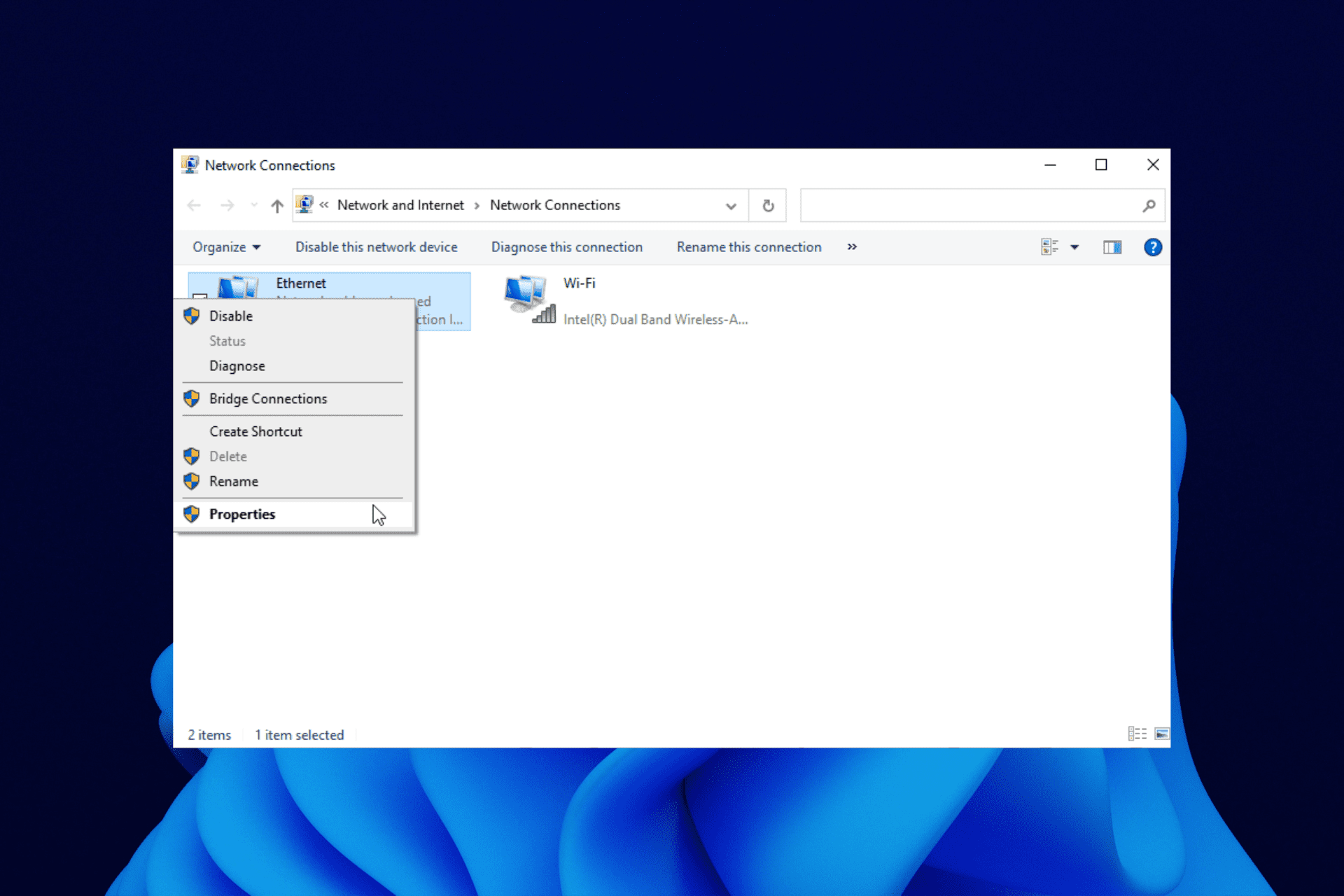Expand the address bar history chevron
Viewport: 1344px width, 896px height.
coord(731,206)
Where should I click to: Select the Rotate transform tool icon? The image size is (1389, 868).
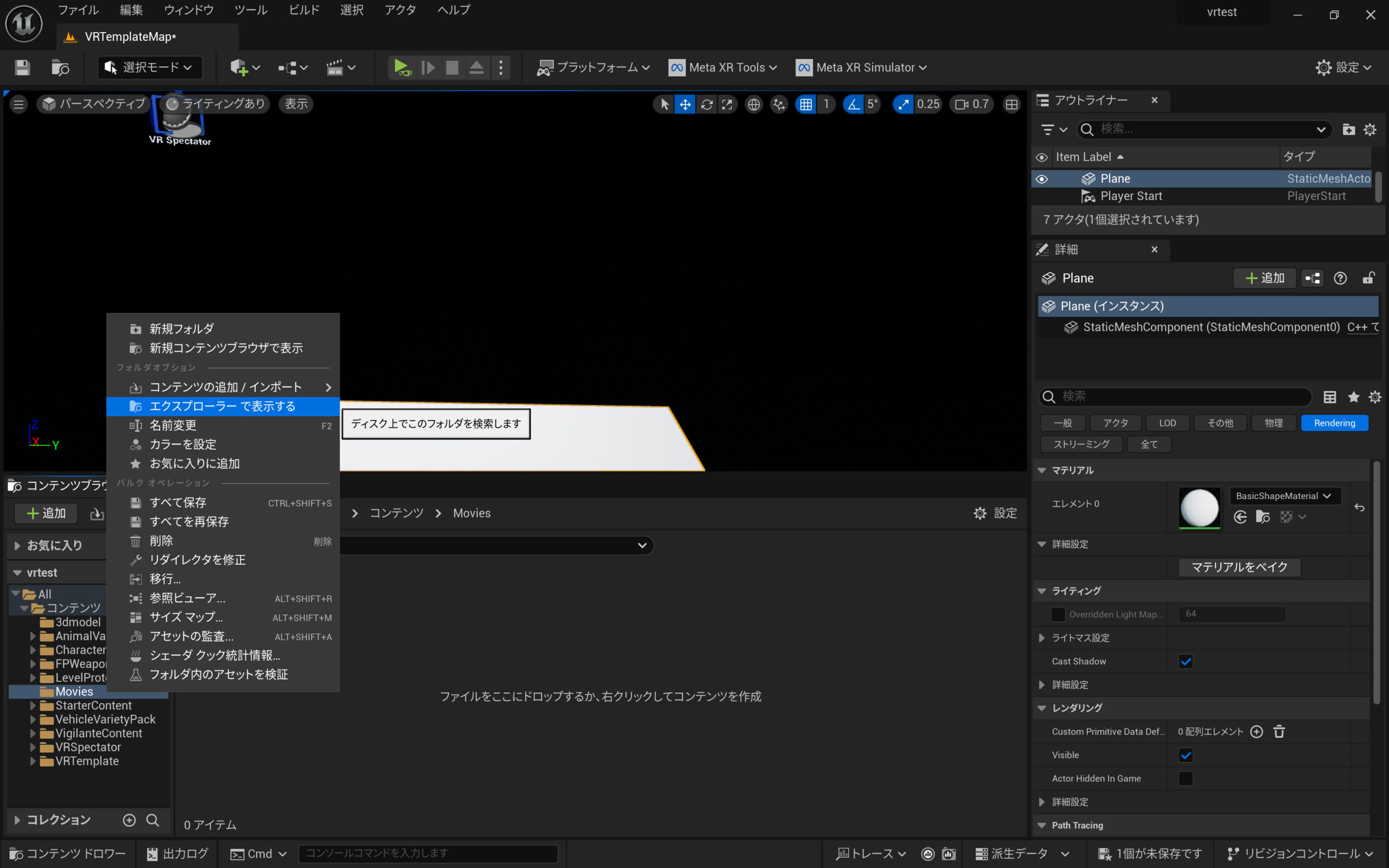pos(706,105)
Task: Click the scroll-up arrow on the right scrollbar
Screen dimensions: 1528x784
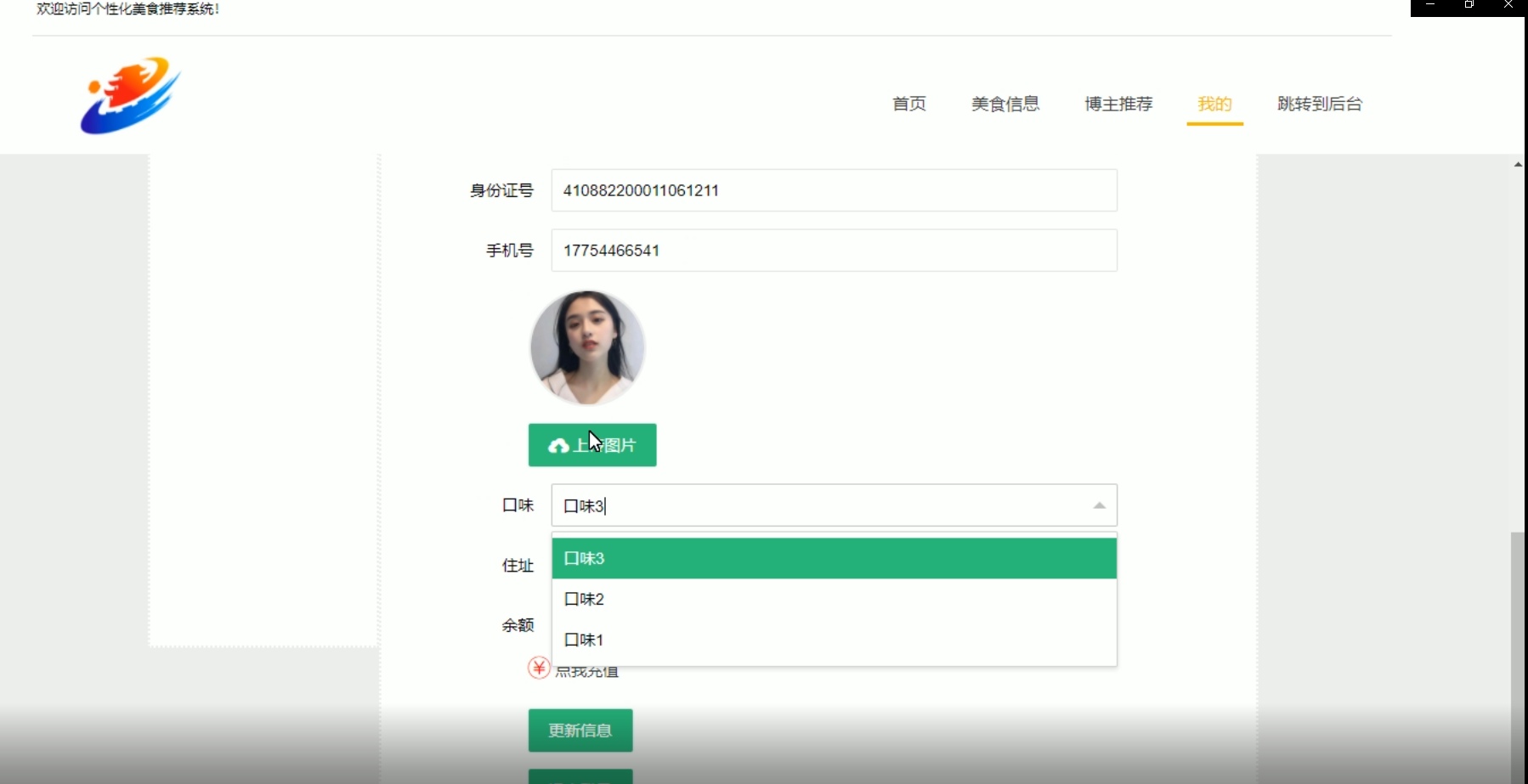Action: 1518,164
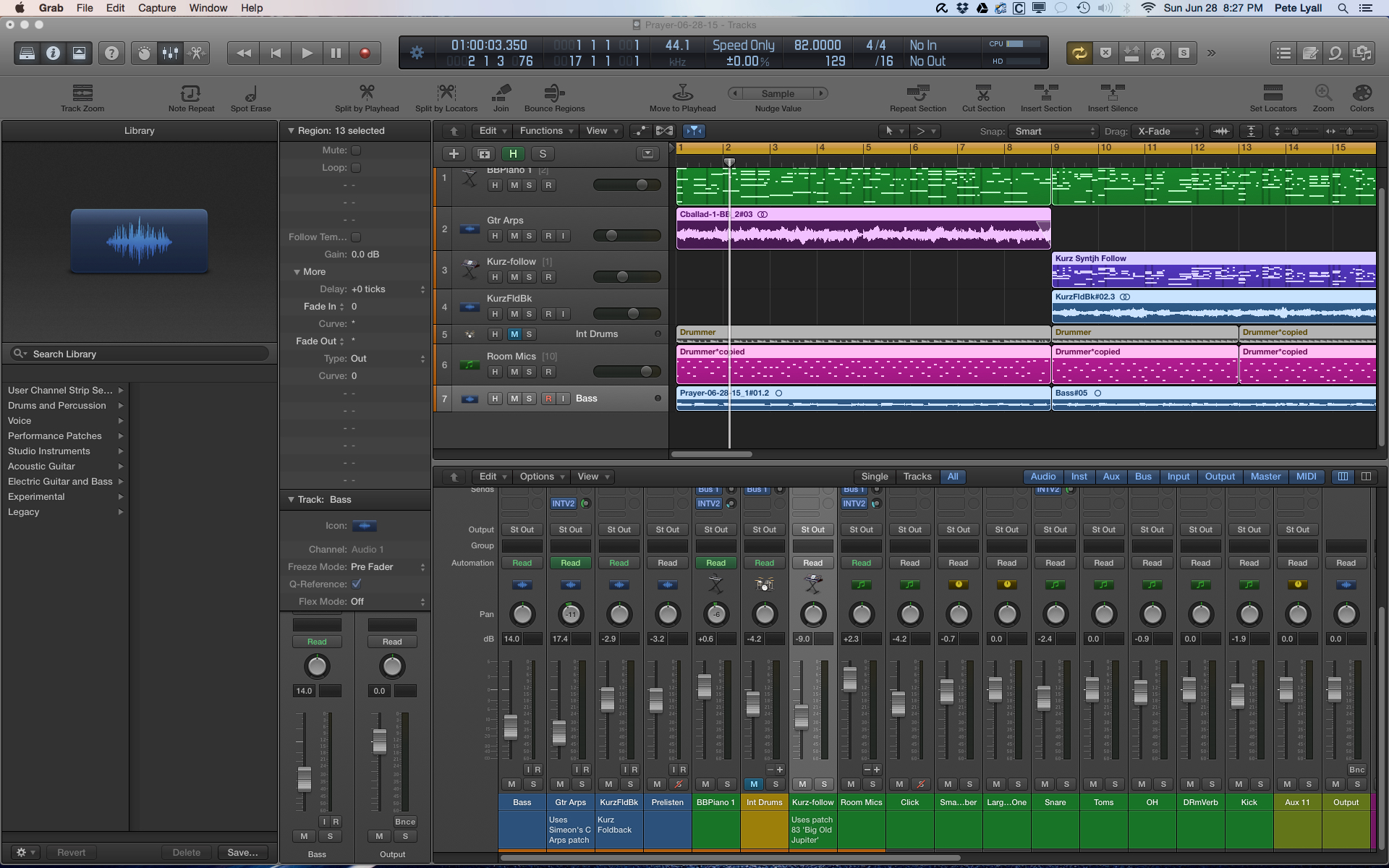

___

Nothing but the lines from the line containing "Task: Click the" to the end of the records above should be repeated, exactly and with every picture omitted.

Task: Click the scroll-up arrow on the right scrollbar
Screen dimensions: 1528x784
Action: 1518,164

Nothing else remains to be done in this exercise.